Uber s’achèt la Rolls de la justice américaine pour lutter contre le sexisme
Eric Holder, après l’affaire Fowler, prend donc la charge d’enquêter sur l’ensemble des problèmes liés au sexisme dans la startup, qui sont dans la culture d’une entreprise dont les publicités fleurent bon le patriarcat et le graveleux pitoyable.
En France, on promet aux femmes d’être uberassurées dans un imaginaire étrange et aux hommes qu’ils seront conduits par des avions de chasse, en référence non pas à l’aviation mais aux physiques des conductrices de la plateforme.
Mais le superman de la justice devra également se pencher sur les comportements en interne des employés de la firme qui, selon Mme Fowler, ne peine guère à avoir les comportements les plus déplacés à l’encontre de leurs collègues féminines dans l’indifférence coupable de la direction. La tâche semble donc vaste et malgré les bonnes intentions de Kalanick, il apparaît comme très cosmétique l’arrivée impromptue de l’ancien attorney pour régler un problème aussi vieux qu’Uber : seuls 15 % de ses employés techniques sont des femmes, selon le CEO.

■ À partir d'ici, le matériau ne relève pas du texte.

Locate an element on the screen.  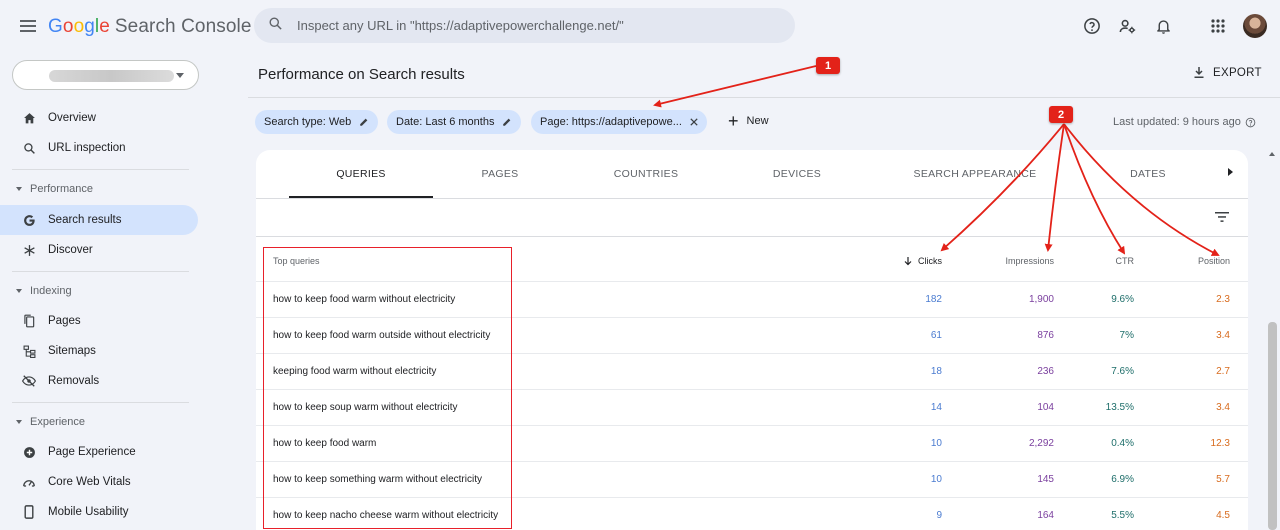
cell-position: 2.3 is located at coordinates (1223, 300).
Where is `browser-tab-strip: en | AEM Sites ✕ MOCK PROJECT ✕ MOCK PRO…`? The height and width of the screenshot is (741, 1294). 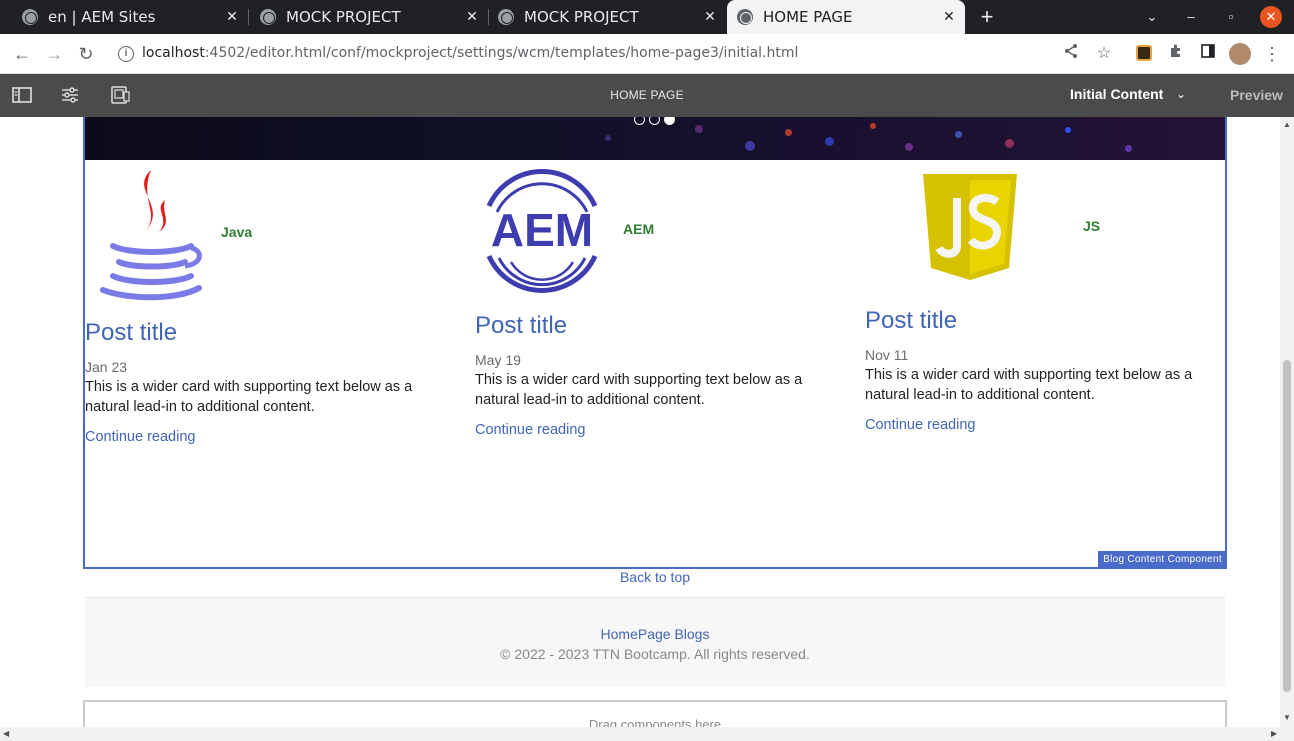 browser-tab-strip: en | AEM Sites ✕ MOCK PROJECT ✕ MOCK PRO… is located at coordinates (647, 17).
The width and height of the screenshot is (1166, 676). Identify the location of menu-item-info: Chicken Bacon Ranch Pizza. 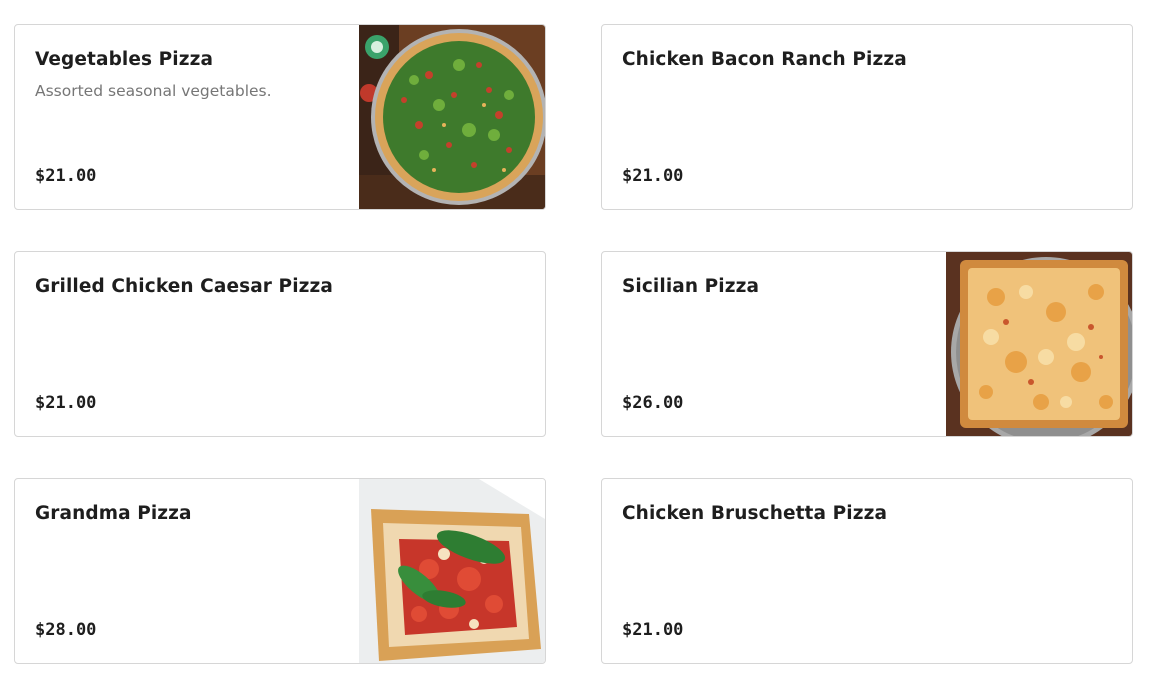
(867, 128).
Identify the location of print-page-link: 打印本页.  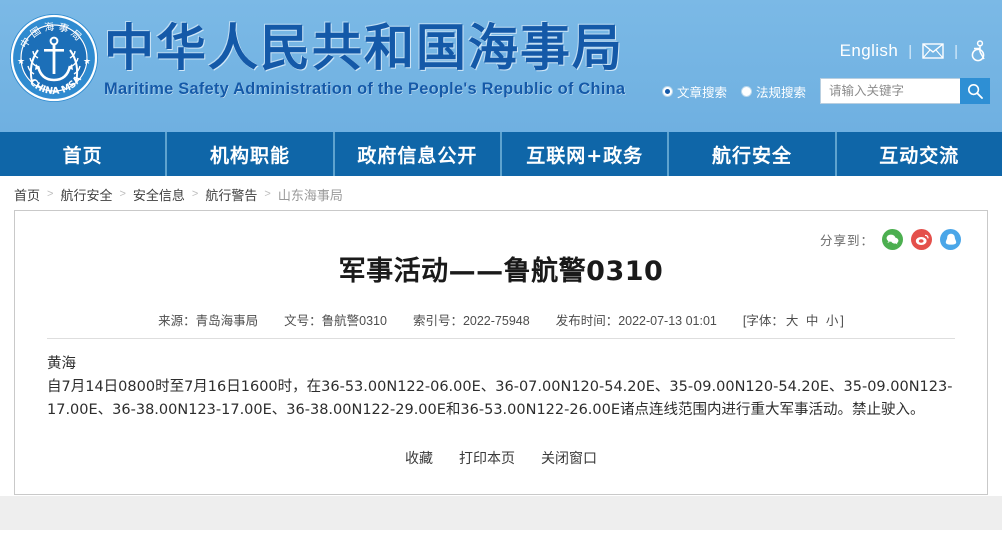
(487, 458).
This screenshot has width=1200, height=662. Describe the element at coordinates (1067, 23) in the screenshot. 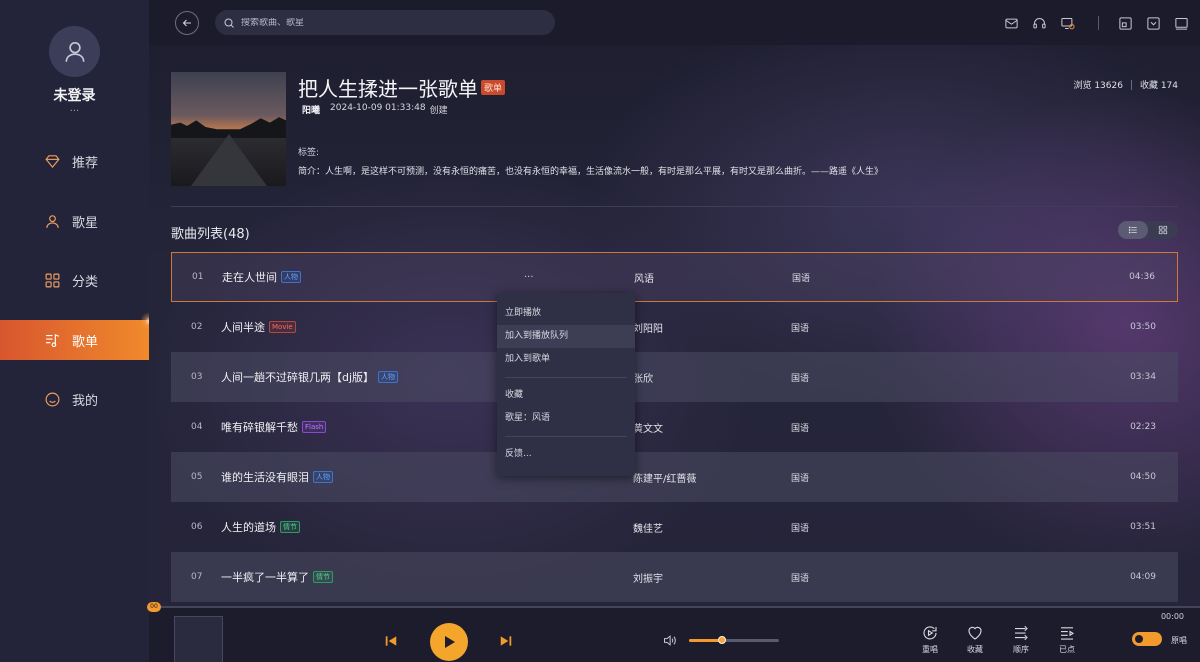

I see `screen-alert-icon` at that location.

Sexiste, indifférente et cupide : l’image d’Uber n’est plus, pour le public, celle de la belle startup coulant des beaux jours sous la bénédiction du soleil californien. La question qui se pose à Kalanick n’est donc plus combien de millions de dollars il devra aligner pour se racheter une virginité à lui et sa marque, mais combien de temps il lui reste avant que ses consommateurs et ses investisseurs ne soient lassés des couacs à répétitions de son navire amiral.
Ni l’épais béton du 1455 Market Street, ni même les lignes élancées du futur quartier général de l’entreprise ne protégeront la startup de la vindicte morale des consommateurs, qui n’épargnent que peu de sociétés de la tech de leur immoralité manifeste.